• EXERCISE:
Find the line with "Click the green Add grade row button" in the records below. Copy it and every line after it, up to and including the line with "The image size is (1456, 818).".
Top of DATA SUPPLIED
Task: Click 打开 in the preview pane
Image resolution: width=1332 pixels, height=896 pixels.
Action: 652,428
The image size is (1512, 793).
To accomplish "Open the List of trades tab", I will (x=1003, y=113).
Bottom of DATA SUPPLIED
Top of DATA SUPPLIED
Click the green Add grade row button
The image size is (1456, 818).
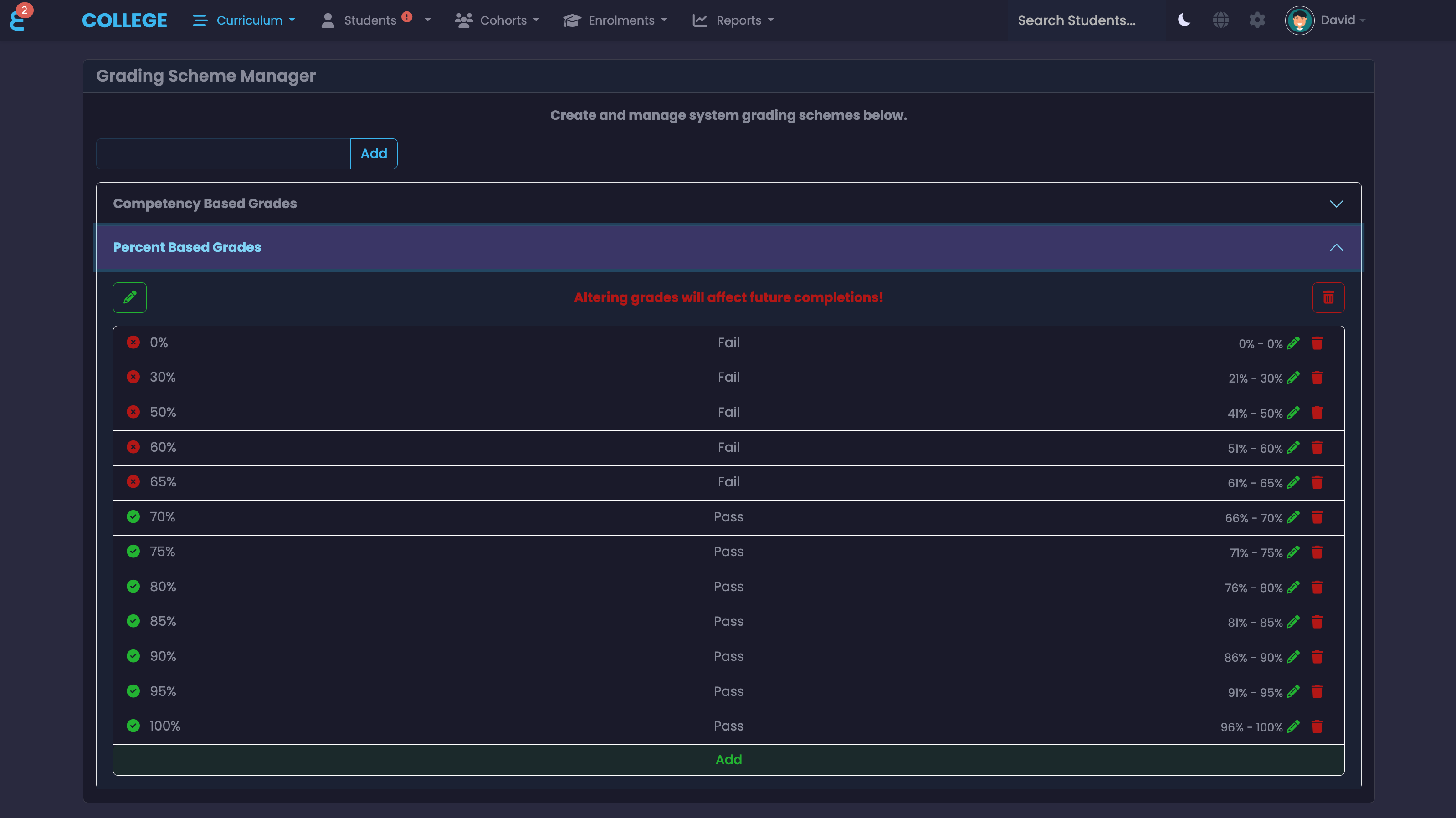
Bottom of DATA SUPPLIED
• ANSWER BOX:
Click the green Add grade row button
The image size is (1456, 818).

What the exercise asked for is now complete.